LinuxQuestions.org

LinuxQuestions.org (/questions/)
-   Programming (http://www.linuxquestions.org/questions/programming-9/)
-   -   BASH script optimization for testing large number of files (http://www.linuxquestions.org/questions/programming-9/bash-script-optimization-for-testing-large-number-of-files-833045/)

instag 09-18-2010 10:29 AM

BASH script optimization for testing large number of files
 
Hello, I want to move files from a $SOURCEDIR to a $DESTBASE/$DESTDIR. Under $DESTBASE there are many directories, and I need to test beforehand if a file from $SOURCEDIR already exists in any of them.
The following works:
Code:

cd $SOURCEDIR
for i in *; do
  find $DESTBASE -type f | grep -q -F "$i"
  if [ $? != 0 ]; then
    mv "$i" "$DESTBASE"/"$DESTDIR"
  else
    echo "$i exists"
  fi
done

This is obviously extremely slow, and the real use case involves dozens of dirs and thousands of files. Creating a temporary "index" file for the find command (instead of running it every iteration) speeds it up a little, but it's still very clumsy. Input on how to do this more effectively would be much appreciated.
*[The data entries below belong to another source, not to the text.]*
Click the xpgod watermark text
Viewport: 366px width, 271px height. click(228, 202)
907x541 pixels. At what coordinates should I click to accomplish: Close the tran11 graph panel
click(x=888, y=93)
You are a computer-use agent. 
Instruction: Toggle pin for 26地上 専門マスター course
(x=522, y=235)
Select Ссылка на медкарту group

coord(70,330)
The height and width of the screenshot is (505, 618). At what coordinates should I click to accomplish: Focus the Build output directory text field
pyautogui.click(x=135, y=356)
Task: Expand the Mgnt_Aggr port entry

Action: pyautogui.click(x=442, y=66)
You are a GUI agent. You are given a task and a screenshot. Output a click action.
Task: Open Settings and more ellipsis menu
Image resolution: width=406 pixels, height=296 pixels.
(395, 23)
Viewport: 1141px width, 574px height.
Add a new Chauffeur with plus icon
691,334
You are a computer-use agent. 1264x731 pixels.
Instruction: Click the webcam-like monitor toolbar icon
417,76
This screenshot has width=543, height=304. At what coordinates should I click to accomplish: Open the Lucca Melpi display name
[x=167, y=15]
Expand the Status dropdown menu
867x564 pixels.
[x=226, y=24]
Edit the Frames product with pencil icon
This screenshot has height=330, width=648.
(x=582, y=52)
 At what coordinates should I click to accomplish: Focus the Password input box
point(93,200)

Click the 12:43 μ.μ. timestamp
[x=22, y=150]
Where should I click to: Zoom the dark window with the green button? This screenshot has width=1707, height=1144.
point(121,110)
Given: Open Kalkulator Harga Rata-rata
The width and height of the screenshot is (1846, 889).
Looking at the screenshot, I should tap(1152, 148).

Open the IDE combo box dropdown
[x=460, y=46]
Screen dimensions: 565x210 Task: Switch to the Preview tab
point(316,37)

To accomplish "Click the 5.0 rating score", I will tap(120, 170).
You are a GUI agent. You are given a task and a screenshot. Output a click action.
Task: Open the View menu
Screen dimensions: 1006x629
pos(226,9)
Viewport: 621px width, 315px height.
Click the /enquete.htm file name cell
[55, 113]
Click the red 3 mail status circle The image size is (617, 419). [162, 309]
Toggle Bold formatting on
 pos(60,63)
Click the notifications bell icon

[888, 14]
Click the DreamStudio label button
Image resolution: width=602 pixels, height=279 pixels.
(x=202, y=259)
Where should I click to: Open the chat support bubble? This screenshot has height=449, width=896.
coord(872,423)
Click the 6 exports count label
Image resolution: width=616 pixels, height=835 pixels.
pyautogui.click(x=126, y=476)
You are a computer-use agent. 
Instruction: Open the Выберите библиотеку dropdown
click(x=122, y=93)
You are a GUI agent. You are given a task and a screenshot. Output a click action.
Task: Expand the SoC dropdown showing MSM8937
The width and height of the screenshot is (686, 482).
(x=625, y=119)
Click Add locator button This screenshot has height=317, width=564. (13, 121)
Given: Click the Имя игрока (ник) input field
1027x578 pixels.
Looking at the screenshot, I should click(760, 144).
catkin 09-18-2010 10:39 AM

You could speed it up a little by using (not tested)
Code:

if [[ "$( find "$DESTBASE" -type f -name "$i" )" = '' ]]; then
    mv "$i" "$DESTBASE"/"$DESTDIR"
else
    echo "$i exists"
fi

.

druuna 09-18-2010 10:40 AM

Hi,

Did you have a look at mv's -u option? That could eliminate the whole test block.
Quote from the man page:
Quote:

-u, --update
move only when the SOURCE file is newer than the destination
file or when the destination file is missing

I overlooked something, see post #2 for a correct answer.

Hope this helps.

catkin 09-18-2010 10:43 AM

Quote:

Originally Posted by druuna (Post 4101806)
Hi,

Did you have a look at mv's -u option? That could eliminate the whole test block.
Quote from the man page:

Hope this helps.

That was my first take but the file may be in a subdir of $DESTBASE and the mv is into $DESTBASE itself.

druuna 09-18-2010 10:48 AM

Hi,
Quote:

Originally Posted by catkin (Post 4101808)
That was my first take but the file may be in a subdir of $DESTBASE and the mv is into $DESTBASE itself.

Had to think for a second about that, but you are correct!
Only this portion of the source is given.